Installment lending was once framed as a way to broaden access to credit.
According to a PYMNTS Intelligence April report, “The Pay Later Data Shift: Credit Card Installments Take the Lead,” the market is moving beyond the original buy now, pay later (BNPL) narrative. Rather than displacing traditional credit products, installment lending is increasingly being absorbed into existing card ecosystems, while some of the strongest demand is coming from consumers with the greatest financial resources.

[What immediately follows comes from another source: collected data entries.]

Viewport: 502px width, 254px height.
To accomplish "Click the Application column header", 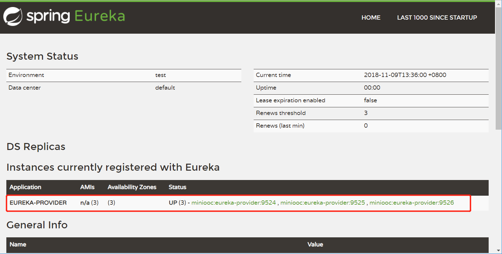I will pyautogui.click(x=25, y=187).
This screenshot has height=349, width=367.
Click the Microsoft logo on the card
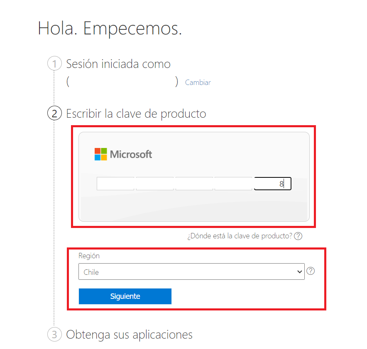coord(123,155)
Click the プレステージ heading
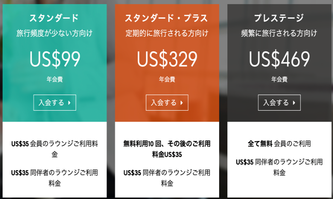Screen dimensions: 333x199 click(x=279, y=18)
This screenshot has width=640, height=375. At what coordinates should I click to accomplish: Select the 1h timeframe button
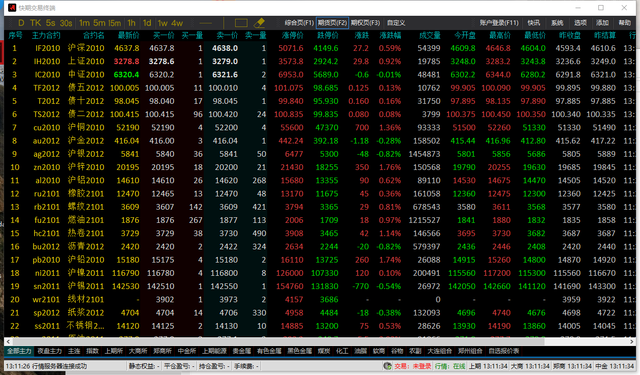(132, 23)
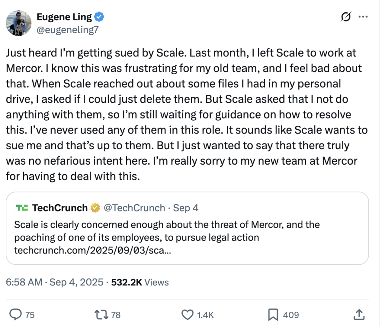Like the tweet with heart icon

coord(187,314)
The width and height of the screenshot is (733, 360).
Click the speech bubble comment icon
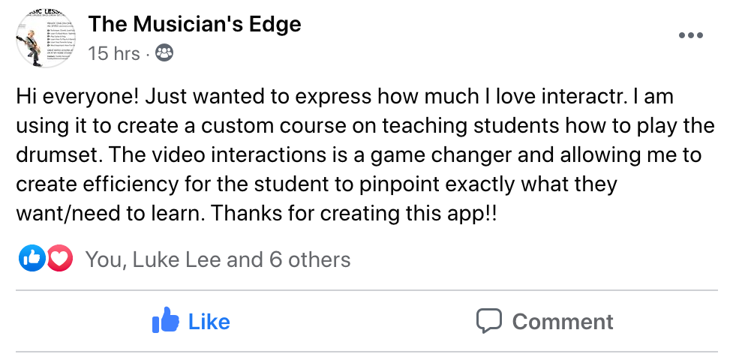(x=489, y=321)
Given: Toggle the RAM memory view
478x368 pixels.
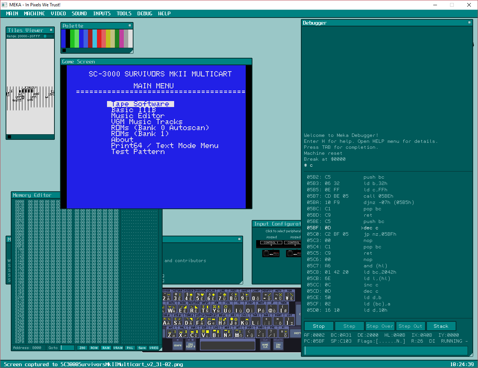Looking at the screenshot, I should 106,348.

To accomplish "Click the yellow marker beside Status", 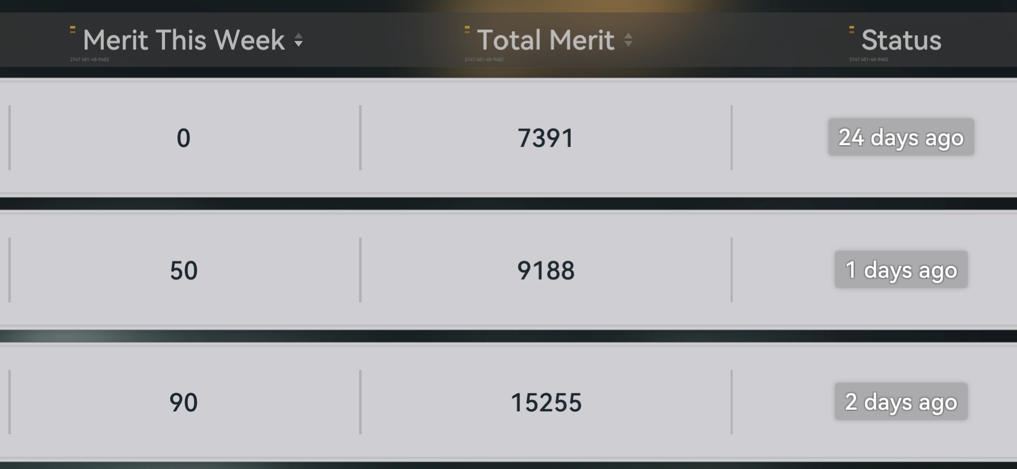I will click(851, 30).
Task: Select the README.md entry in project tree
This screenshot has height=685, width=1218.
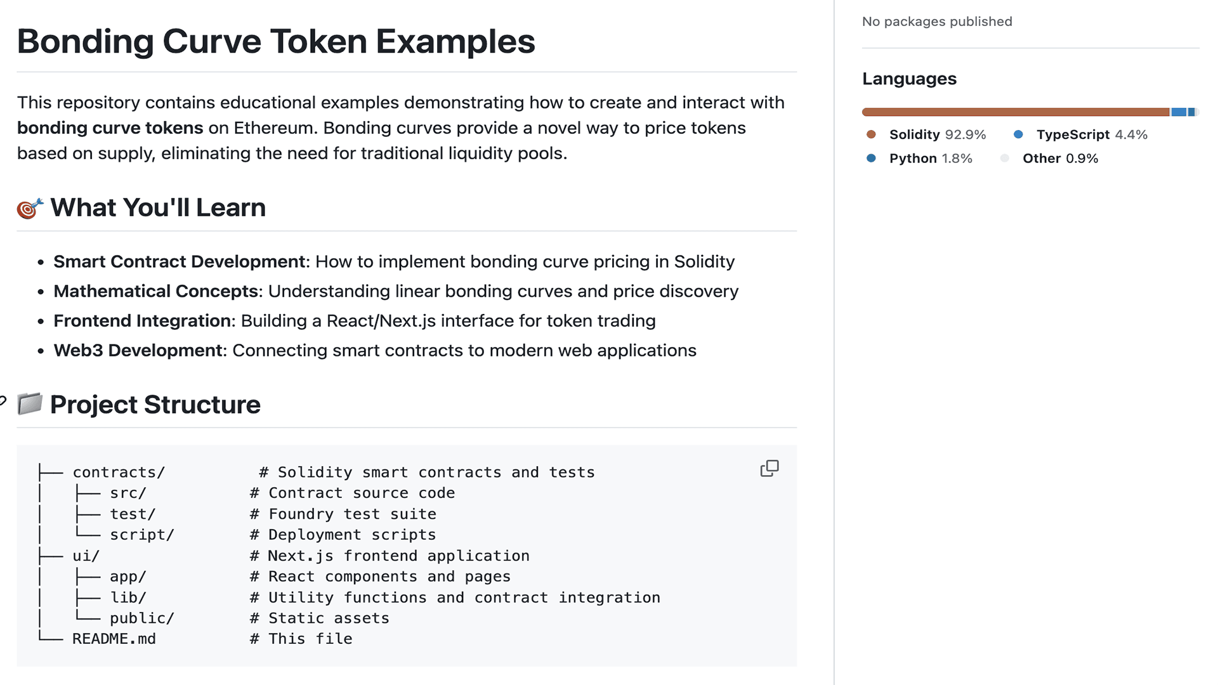Action: coord(114,639)
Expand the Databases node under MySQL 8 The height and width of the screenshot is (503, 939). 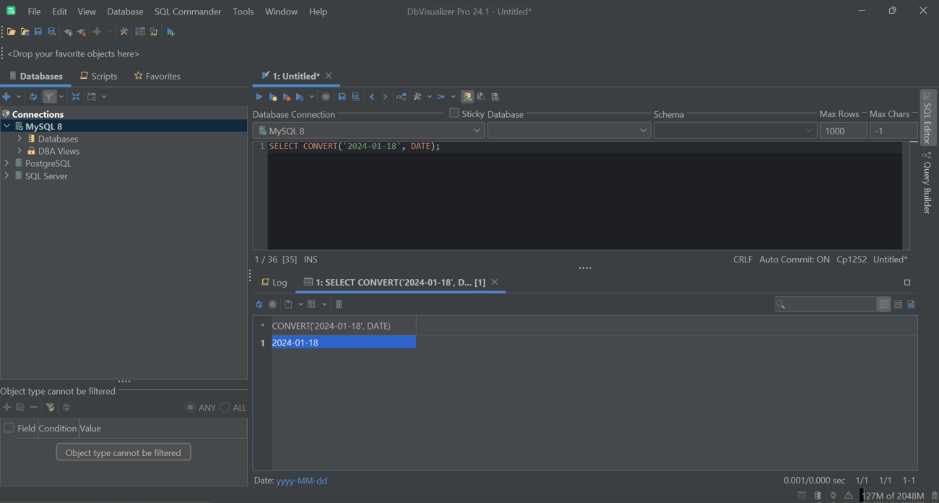tap(19, 138)
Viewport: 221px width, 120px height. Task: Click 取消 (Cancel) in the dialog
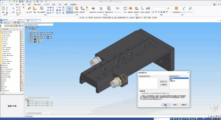coord(175,105)
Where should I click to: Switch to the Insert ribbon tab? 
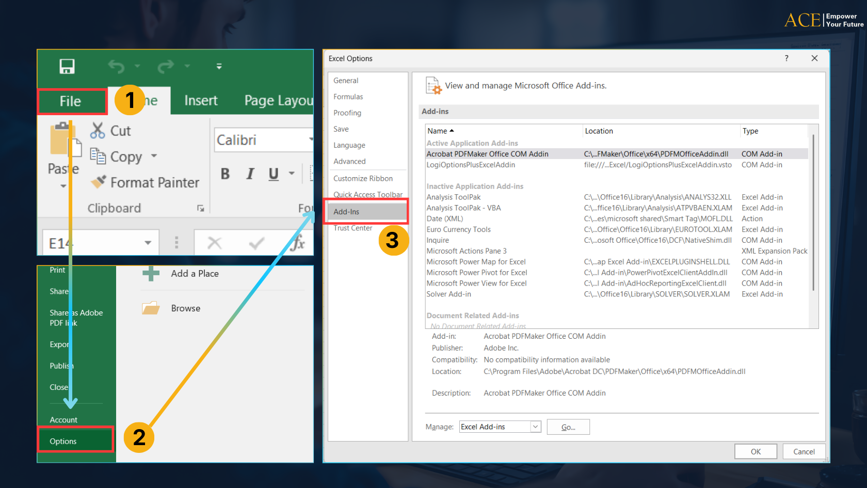coord(201,101)
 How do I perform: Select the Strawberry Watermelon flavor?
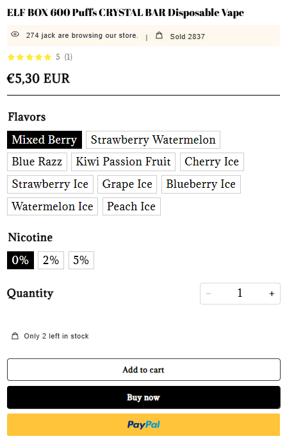point(153,140)
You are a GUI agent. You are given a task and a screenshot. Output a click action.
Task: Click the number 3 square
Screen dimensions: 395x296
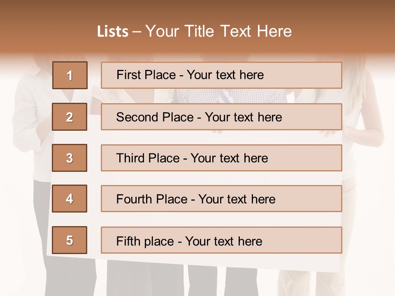coord(70,158)
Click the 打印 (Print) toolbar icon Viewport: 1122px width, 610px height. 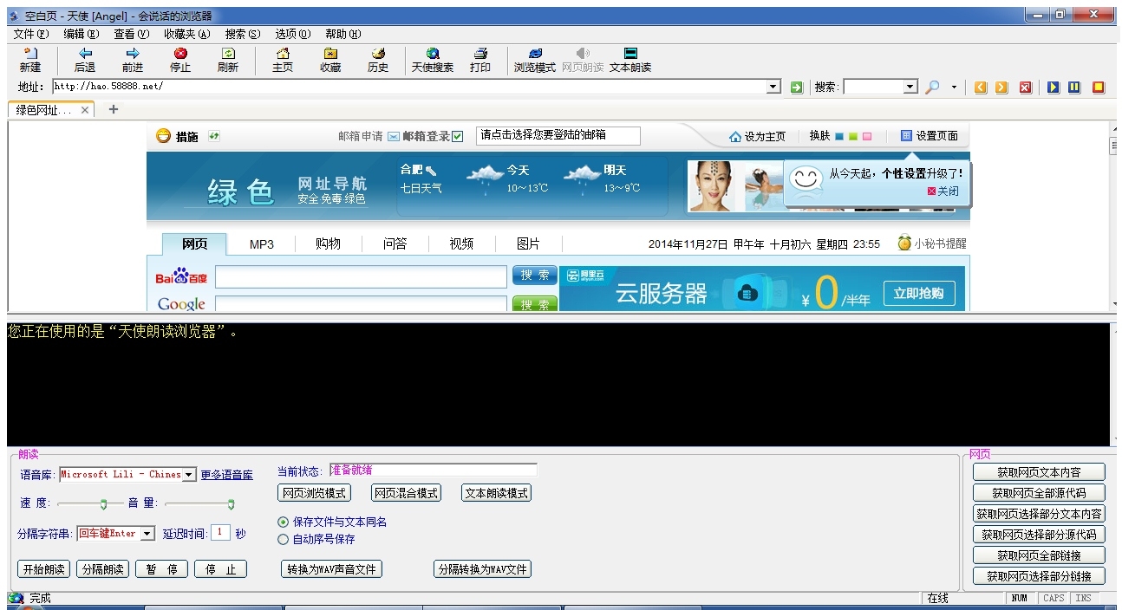point(479,55)
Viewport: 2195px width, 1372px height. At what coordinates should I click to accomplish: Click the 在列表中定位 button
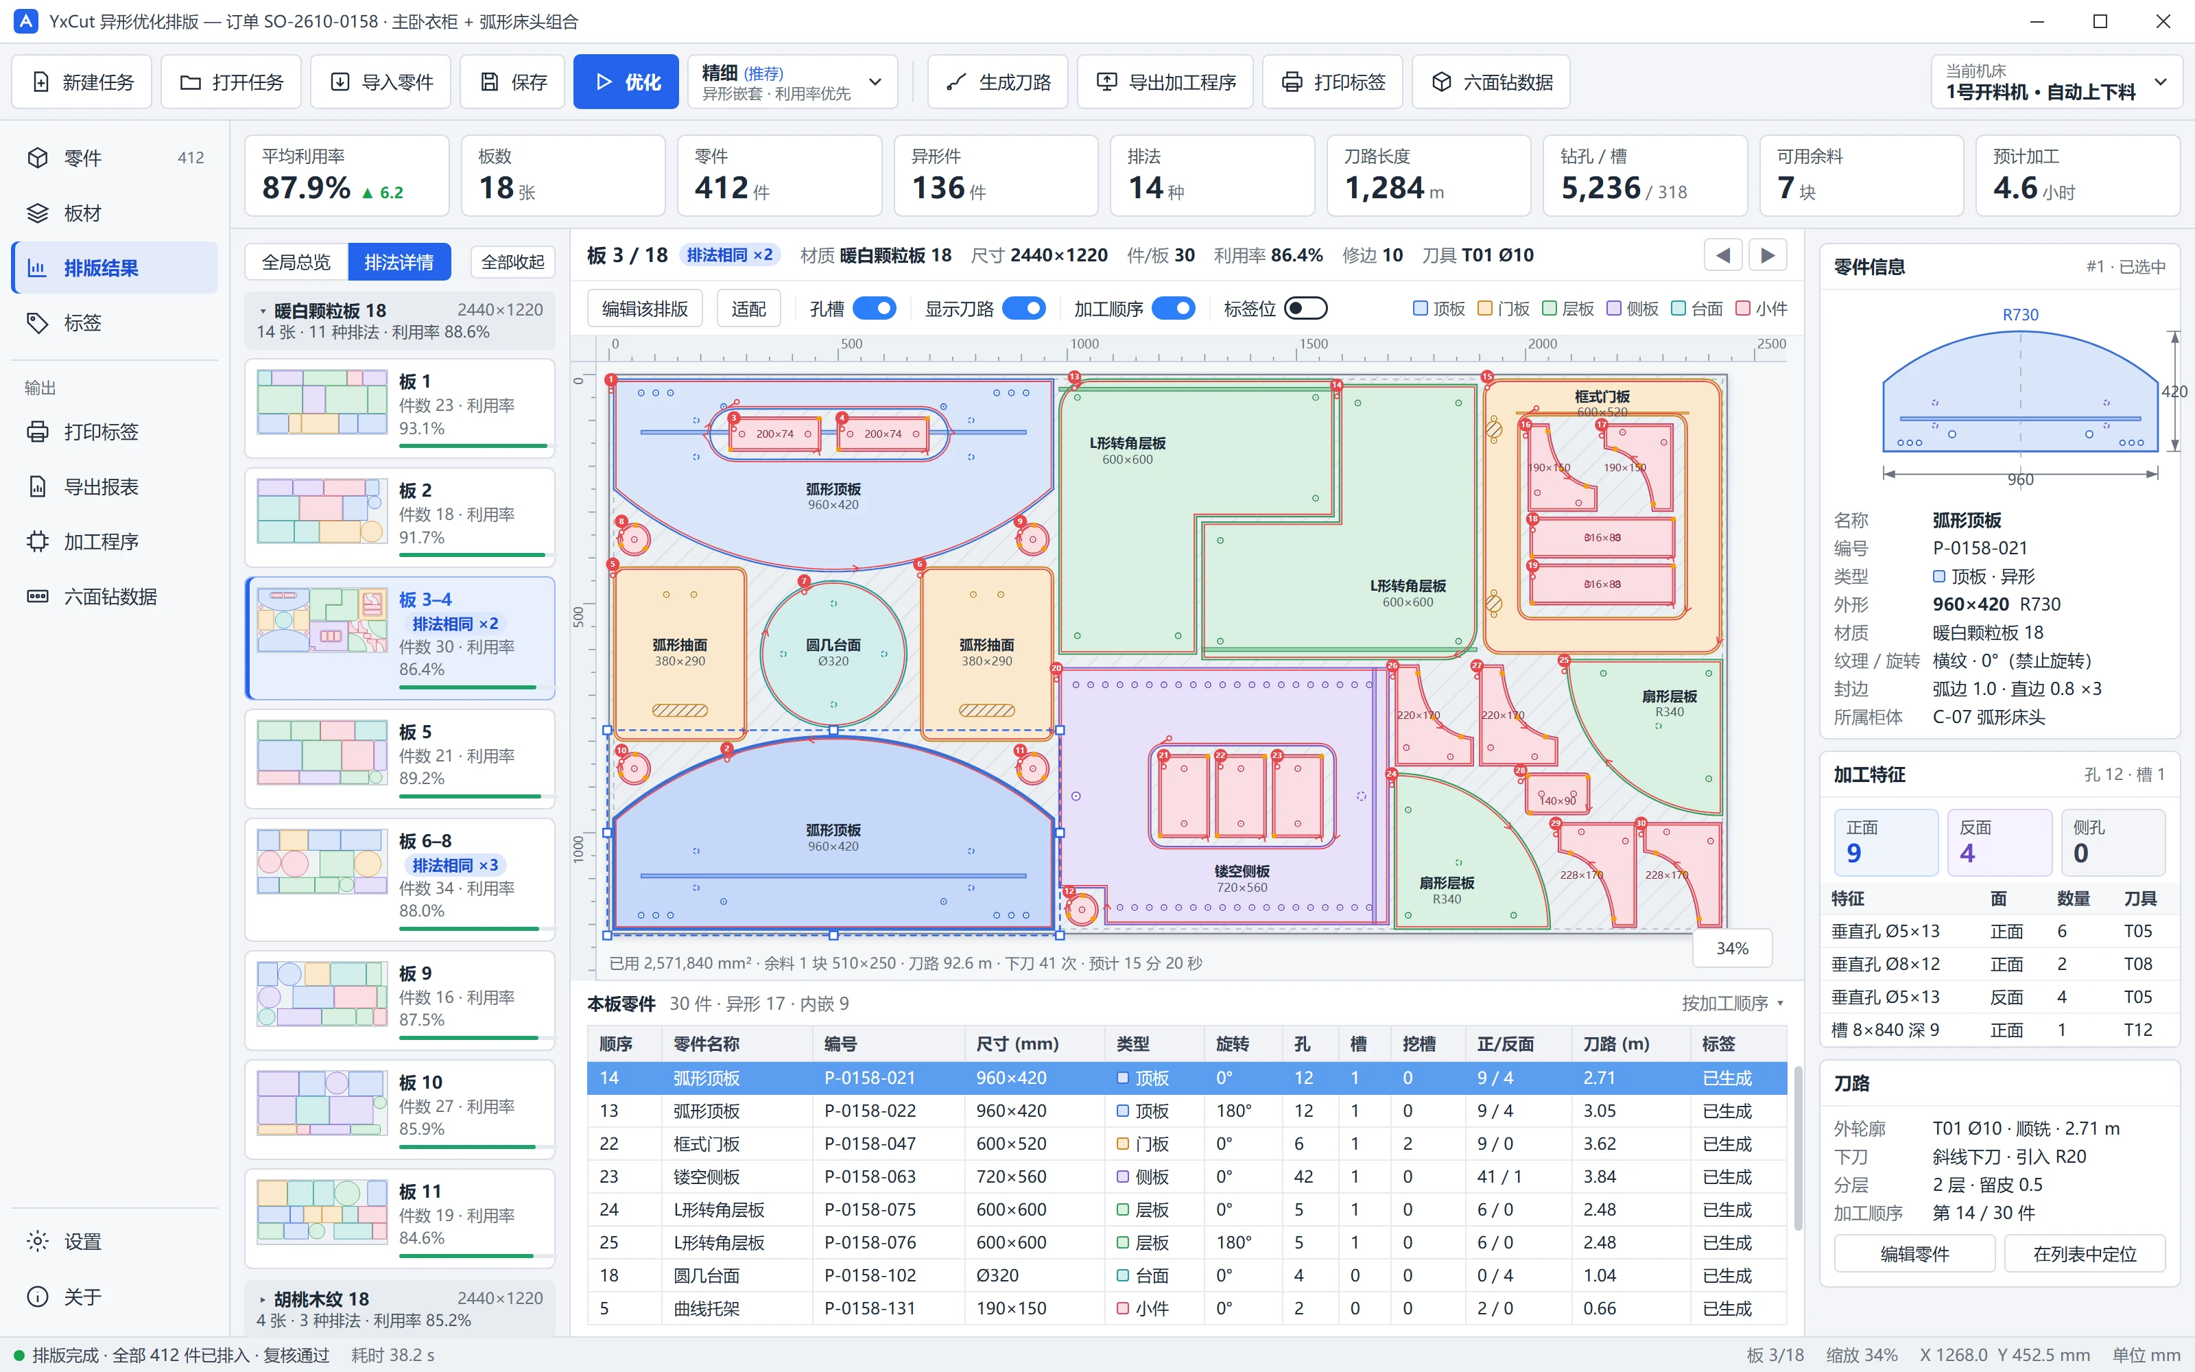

The report’s central finding is that credit card installment plans now command a substantial lead over BNPL offerings. Across eight surveys conducted during the past year, consumers used credit card installment plans at more than twice the rate of BNPL products. Card installment usage increased from 23% in April 2025 to 36% in March, while BNPL usage opened at 15% and remained largely unchanged over the same period.
An Embedded Feature
The numbers suggest that installment lending is becoming less of a product category and more of a feature embedded within established banking relationships. Consumers appear increasingly willing to finance purchases through accounts they already use rather than seek financing from a separate provider.
Conventional assumptions have often linked pay later products with consumers seeking alternatives to traditional credit or managing limited financial flexibility. PYMNTS Intelligence found a different pattern. Consumers earning at least $150,000 annually consistently used BNPL at roughly double the rate of consumers earning less than $50,000.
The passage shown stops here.